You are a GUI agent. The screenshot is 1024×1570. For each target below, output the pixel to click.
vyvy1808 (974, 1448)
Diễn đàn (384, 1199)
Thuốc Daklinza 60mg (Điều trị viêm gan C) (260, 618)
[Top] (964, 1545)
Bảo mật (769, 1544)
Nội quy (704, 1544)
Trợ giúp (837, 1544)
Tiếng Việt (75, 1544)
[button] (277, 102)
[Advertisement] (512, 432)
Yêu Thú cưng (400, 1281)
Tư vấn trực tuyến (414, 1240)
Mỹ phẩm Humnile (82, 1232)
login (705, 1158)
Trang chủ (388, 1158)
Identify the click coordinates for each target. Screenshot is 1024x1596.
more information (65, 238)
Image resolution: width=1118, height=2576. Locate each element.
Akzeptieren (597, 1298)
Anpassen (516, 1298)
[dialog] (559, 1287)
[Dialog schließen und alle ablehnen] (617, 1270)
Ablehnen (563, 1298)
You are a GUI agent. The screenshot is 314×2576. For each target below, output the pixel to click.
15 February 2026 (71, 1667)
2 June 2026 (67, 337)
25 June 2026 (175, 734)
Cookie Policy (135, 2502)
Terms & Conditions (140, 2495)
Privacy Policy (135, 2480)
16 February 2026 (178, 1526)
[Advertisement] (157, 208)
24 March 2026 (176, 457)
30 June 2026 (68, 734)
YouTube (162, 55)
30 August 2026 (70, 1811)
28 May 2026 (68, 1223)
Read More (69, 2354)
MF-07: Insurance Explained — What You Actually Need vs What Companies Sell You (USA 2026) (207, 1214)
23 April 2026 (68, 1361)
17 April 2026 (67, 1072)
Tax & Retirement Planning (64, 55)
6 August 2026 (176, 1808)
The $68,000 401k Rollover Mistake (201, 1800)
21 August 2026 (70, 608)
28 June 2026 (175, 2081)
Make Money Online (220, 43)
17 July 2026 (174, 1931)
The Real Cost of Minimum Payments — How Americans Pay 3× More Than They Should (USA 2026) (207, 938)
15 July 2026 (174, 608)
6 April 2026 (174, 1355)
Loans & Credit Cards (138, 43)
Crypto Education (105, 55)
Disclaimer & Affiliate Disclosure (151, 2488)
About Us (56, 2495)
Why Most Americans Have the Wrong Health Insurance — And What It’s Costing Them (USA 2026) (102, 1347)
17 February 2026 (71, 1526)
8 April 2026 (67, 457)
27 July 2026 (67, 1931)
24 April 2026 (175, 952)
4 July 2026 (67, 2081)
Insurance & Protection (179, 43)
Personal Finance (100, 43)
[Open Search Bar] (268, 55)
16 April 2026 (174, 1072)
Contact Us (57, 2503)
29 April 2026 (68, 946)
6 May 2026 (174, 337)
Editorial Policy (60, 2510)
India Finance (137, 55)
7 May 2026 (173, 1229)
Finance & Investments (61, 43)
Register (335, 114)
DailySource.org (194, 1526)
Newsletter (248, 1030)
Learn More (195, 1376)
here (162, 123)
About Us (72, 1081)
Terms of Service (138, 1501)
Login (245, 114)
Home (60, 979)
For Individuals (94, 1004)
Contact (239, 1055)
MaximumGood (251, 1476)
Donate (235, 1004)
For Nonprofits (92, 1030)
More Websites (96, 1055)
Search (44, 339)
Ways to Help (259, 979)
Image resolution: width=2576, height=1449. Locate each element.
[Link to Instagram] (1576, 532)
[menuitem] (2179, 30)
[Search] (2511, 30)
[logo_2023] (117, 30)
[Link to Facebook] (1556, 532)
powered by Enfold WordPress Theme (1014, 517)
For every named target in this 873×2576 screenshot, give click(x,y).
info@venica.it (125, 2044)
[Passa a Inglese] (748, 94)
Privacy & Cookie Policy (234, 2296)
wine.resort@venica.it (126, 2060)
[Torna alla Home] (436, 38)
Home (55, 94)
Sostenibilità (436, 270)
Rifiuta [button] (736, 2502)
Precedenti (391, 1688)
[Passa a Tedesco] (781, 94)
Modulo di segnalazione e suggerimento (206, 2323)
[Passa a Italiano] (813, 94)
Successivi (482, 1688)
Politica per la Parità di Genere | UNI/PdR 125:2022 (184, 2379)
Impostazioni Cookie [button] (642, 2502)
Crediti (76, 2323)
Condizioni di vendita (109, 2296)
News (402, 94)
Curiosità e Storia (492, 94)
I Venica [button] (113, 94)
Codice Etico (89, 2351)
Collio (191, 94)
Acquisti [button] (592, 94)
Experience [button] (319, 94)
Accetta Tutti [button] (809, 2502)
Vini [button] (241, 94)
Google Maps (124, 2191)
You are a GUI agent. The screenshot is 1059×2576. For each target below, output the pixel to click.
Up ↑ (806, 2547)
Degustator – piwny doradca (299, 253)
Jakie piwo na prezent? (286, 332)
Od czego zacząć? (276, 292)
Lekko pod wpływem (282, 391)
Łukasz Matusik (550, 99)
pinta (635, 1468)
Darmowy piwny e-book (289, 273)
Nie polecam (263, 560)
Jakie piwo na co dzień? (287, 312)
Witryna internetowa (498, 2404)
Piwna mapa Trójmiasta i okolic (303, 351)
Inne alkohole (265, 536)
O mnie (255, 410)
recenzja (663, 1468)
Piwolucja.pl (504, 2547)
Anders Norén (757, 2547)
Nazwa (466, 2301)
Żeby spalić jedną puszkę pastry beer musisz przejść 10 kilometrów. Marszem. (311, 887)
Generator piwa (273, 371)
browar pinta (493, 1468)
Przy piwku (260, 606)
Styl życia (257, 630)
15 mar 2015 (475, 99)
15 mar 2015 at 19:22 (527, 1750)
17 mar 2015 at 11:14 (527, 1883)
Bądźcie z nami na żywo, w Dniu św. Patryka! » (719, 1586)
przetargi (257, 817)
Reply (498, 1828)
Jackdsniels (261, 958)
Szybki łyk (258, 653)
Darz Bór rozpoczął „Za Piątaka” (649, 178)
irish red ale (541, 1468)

**THE TASK:** Go through the data and count each line that has the word "June", then give the total alone.

**RESPONSE BOX:** 4